Scan the material below for "cloud", then return each line that contains it.

=== Extracted information ===
-----

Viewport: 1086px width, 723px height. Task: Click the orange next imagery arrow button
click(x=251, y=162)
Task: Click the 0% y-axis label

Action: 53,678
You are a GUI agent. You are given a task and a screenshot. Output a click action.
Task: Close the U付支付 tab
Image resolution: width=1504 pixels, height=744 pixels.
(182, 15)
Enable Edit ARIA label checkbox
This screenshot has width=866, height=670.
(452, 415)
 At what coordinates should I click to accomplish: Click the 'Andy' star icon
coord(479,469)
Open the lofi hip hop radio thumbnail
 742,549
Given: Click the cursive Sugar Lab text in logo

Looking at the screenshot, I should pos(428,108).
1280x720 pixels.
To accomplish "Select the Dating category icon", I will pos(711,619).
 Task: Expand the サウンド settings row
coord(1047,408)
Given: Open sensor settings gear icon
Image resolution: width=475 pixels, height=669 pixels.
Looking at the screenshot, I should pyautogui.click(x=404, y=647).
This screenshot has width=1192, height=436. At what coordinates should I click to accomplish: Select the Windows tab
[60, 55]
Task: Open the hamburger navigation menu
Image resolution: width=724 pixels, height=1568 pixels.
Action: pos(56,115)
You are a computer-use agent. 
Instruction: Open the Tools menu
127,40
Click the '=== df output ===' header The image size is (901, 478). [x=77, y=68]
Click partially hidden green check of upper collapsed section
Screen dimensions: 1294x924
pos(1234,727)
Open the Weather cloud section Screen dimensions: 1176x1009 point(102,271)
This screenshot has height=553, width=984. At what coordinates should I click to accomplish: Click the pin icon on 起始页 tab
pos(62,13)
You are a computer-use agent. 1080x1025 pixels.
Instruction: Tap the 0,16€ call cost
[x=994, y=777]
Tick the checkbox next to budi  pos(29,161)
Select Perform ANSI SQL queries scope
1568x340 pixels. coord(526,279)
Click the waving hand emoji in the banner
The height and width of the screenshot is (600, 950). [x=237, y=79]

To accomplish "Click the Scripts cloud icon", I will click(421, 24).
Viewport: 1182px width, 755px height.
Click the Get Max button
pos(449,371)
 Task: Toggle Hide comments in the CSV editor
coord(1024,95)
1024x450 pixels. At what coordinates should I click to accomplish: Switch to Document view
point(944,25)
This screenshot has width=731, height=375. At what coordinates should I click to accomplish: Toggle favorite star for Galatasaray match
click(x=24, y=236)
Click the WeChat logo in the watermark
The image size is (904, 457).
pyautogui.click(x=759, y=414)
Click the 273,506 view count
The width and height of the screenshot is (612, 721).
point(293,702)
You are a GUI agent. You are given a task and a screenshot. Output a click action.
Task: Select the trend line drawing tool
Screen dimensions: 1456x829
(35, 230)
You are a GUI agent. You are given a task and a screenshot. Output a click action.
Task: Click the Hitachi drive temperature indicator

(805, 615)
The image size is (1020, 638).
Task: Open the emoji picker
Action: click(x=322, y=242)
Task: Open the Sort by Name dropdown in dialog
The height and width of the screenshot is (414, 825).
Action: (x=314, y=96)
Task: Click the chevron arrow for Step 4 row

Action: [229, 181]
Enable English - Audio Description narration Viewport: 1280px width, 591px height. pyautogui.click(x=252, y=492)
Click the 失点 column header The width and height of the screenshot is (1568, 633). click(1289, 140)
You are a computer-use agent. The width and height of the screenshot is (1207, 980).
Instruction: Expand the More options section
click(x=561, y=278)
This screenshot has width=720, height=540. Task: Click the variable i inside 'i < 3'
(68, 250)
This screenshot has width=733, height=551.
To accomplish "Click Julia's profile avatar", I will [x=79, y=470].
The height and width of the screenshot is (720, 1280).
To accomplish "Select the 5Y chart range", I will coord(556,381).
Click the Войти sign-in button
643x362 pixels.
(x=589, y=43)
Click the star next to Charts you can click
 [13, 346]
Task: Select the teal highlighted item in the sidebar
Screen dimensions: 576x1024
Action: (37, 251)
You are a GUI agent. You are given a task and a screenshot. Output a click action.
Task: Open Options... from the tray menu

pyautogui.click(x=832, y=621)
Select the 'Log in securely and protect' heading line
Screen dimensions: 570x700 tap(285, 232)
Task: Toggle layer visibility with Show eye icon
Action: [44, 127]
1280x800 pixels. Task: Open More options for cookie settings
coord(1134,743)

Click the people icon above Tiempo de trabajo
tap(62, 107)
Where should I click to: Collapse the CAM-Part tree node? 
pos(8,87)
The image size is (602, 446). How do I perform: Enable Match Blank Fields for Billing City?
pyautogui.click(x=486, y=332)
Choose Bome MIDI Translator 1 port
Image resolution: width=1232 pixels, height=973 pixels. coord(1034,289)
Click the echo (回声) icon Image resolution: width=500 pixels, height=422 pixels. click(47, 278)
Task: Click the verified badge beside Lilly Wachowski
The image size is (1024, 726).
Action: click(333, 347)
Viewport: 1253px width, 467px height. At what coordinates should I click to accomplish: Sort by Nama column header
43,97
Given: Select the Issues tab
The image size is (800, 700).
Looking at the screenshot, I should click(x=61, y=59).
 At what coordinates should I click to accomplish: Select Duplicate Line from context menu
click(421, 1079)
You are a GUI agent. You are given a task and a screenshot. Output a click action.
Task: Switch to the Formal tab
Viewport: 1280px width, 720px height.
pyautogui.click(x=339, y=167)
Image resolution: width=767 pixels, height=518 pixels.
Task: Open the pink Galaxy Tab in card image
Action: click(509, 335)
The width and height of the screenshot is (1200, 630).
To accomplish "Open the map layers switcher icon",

-----

=== Solution to this problem ===
Open the Weather cloud section Screen dimensions: 1176x1009 point(102,271)
To accomplish "Click the Scripts cloud icon", I will click(421, 24).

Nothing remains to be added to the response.